Senator Grimes said:

"Mr. Johnson’s character as statesman, his relations to political parties, his conduct as a citizen, his efforts at reconstruction, the exercise of his pardoning power, the character of his appointments, and the influences under which they were made, are not before us on any charges, and are not impugned by any testimony. Nor can I suffer my judgment of the law governing this case to be influenced by political considerations. I can not agree to destroy the harmonious working of the Constitution for the sake of getting rid of an unacceptable President. Whatever may be my opinion of the incumbent, I can not consent to trifle with the high office he holds. I can do nothing which, by implication, may be construed into an approval of impeachment as a part of future political machinery. However widely, therefore, I may and do differ with the President respecting his political views and measure, and however deeply I have regretted, and do regret the differences between himself and the Congress of the United States, I am not able to record my vote that he is guilty of high crimes and misdemeanors by reason of those differences. I am acting in a judicial capacity, under conditions whose binding obligation can hardly be exceeded, and I must act according to the best of my ability and judgment, and as they require. If, according to their dictates, the President is guilty, I must say so; if, according to their dictates, the President is not guilty, I must say so."

Senator Fessenden said:

"The people have not heard the evidence as we have heard it. The responsibility is not upon them, but upon us. They have not taken an oath to do impartial justice according to the Constitution and the laws. I have taken that oath; I can not render judgment upon their conviction, nor can they transfer to themselves my punishment if I violate my oath. I should consider myself undeserving of the confidence that the just and intelligent people imposed upon me in this great responsibility, and unworthy a place among honorable men, if, for any fear of public reprobation, and for the sake of securing popular favor, I should disregard the conviction of my judgment and my conscience. The consequences which may follow, either from conviction or acquittal, are not for me, with my convictions, to consider. The future is in the hands of Him who made and governs the universe, and the fear that He will not govern it wisely and well would not excuse me for a violation of His law."

Senator Trumbull said:

"In coming to the conclusion that the President is not guilty of any of the high crimes and misdemeanors with which he stands charged, I have endeavored to be governed by the case made without reference to other acts of his not contained in the record, and without giving the least heed to the clamor of intemperate zealots who demand the conviction of Andrew Johnson as a test of party faith, or seek to identify with and make responsible for his acts those who from convictions of duty feel compelled on the case made to vote for his acquittal.

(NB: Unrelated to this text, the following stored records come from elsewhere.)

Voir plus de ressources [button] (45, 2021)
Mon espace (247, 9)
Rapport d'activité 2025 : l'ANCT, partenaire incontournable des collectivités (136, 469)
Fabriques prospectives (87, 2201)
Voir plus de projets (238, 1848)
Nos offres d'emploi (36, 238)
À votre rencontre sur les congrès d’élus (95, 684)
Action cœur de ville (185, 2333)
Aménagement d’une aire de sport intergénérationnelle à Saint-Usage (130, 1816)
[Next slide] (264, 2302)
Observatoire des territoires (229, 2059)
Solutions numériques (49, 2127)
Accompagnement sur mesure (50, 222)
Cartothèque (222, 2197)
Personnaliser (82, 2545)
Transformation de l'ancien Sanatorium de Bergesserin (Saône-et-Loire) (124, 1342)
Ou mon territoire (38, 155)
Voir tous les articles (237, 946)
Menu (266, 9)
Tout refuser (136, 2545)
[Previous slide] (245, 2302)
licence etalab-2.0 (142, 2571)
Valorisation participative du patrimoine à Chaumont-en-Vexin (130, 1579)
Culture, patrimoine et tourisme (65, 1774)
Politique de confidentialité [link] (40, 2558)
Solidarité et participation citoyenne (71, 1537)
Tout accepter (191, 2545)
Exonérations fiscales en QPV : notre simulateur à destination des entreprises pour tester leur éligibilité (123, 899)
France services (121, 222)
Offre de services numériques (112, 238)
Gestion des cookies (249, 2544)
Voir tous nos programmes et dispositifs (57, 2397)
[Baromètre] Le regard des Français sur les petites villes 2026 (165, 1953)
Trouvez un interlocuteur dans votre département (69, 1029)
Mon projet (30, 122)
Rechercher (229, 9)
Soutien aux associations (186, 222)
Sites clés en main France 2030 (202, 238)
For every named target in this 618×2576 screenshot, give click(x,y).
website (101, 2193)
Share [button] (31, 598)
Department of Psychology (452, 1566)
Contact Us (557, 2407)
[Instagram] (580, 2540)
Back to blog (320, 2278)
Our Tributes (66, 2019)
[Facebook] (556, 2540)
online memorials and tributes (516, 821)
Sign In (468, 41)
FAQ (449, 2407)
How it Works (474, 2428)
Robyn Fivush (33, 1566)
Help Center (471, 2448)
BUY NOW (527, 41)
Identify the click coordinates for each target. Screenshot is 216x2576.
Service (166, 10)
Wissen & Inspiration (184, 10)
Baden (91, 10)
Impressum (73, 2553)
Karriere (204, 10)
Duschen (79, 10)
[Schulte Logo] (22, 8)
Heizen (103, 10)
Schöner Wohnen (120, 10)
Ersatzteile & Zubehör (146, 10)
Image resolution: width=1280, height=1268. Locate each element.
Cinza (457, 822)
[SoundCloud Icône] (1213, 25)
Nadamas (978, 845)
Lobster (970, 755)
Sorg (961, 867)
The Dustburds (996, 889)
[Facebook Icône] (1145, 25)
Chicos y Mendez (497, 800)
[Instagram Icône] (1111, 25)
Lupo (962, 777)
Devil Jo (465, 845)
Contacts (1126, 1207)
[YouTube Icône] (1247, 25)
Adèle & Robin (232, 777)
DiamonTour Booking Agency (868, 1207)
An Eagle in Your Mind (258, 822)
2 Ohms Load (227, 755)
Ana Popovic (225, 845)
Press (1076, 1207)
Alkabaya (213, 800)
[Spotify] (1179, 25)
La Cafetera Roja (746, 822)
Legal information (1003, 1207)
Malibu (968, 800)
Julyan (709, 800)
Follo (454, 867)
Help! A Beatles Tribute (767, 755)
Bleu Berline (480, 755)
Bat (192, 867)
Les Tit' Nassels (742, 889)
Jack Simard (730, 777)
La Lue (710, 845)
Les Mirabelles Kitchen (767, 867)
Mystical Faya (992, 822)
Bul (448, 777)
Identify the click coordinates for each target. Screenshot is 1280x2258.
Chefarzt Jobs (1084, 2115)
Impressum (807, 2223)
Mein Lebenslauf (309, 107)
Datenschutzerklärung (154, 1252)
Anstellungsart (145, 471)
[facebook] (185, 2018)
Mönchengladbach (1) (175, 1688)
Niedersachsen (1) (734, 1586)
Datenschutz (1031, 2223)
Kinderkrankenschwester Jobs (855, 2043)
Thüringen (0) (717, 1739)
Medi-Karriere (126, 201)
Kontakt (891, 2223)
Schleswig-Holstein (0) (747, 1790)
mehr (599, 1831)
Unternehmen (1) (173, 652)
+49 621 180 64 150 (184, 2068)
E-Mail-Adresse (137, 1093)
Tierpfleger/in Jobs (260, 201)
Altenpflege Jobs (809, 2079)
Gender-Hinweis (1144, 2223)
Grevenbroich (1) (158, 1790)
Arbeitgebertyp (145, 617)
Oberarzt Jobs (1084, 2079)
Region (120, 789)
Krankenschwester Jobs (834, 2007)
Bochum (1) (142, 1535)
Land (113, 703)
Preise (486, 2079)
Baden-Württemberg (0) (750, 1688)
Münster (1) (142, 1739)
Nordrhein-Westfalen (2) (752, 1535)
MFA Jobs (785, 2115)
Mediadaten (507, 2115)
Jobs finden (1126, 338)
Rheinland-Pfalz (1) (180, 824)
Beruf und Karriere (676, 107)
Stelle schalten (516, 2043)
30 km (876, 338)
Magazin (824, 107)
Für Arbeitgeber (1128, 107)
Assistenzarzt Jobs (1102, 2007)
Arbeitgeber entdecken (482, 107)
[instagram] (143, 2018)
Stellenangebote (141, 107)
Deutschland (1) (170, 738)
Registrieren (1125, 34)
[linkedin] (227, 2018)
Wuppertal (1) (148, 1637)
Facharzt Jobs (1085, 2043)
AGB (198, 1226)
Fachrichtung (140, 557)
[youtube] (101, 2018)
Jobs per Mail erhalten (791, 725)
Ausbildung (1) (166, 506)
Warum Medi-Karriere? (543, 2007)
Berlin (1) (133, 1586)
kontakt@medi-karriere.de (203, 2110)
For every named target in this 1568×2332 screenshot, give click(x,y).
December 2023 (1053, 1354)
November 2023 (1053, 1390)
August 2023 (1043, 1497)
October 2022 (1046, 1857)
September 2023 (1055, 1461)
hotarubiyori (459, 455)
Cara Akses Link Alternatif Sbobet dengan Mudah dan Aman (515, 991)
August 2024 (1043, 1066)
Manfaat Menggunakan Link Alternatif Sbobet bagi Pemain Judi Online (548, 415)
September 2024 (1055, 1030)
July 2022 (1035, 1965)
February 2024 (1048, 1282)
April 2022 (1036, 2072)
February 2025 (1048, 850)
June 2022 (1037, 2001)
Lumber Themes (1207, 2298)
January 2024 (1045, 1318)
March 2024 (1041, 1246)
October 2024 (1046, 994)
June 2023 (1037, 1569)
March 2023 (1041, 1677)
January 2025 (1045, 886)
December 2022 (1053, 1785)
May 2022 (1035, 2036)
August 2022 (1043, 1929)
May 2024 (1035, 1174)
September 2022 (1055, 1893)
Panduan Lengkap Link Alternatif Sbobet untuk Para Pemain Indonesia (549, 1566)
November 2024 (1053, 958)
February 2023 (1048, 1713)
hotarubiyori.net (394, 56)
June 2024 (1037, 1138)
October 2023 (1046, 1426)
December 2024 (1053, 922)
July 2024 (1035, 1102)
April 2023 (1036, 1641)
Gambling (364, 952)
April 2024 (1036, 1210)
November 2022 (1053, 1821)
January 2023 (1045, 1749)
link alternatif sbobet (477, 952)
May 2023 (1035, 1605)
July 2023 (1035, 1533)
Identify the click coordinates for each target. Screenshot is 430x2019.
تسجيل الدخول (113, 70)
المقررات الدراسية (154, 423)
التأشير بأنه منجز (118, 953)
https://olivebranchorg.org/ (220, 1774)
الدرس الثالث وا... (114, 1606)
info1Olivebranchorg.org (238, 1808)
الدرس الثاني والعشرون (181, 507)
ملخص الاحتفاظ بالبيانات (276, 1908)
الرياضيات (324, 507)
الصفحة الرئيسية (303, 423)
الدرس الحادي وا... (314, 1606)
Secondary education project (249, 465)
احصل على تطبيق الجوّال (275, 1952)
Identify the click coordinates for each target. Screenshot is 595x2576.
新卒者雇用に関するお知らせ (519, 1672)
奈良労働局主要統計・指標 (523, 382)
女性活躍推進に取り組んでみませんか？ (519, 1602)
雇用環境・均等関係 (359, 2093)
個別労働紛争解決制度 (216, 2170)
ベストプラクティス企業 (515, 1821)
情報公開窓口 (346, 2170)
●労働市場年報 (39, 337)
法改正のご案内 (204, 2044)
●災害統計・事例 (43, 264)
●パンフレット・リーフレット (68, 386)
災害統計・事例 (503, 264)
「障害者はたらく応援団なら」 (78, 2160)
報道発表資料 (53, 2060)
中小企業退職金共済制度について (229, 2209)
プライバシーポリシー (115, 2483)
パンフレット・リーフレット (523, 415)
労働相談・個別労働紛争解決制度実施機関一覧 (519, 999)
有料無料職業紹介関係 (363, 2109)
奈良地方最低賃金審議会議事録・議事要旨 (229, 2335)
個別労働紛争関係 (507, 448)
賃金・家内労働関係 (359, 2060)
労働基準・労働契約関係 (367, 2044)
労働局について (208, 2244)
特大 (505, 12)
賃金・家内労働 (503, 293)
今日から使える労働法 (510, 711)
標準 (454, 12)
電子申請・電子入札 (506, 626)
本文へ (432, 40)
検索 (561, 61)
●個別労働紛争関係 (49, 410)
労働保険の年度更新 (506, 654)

His speeches and the general course of his administration have been as distasteful to me as to any one, and I should consider it the great calamity of the age if the disloyal element, so often encouraged by his measures, should gain political ascendancy. If the question was, is Andrew Johnson a fit person for President? I should answer no; but it is not a party question, nor upon Andrew Johnson’s deeds and acts, except so far as they are made to appear in the record, that I am to decide…In view of the consequences likely to flow from this day’s proceedings, should they result in convictions on what my judgment tells me are insufficient charges and proofs, I tremble for the future of my country. I cannot be an instrument to produce such a result; and at the hazard of the ties even of friendship and affection, till calmer times shall do justice to my motives, no alternative is left me but the inflexible discharge of duty."

Any party would be infinitely poorer which should lose the sympathy and support of such men; and a party which should formally exclude them would justly forfeit the sympathy of the most intelligent and honest citizens.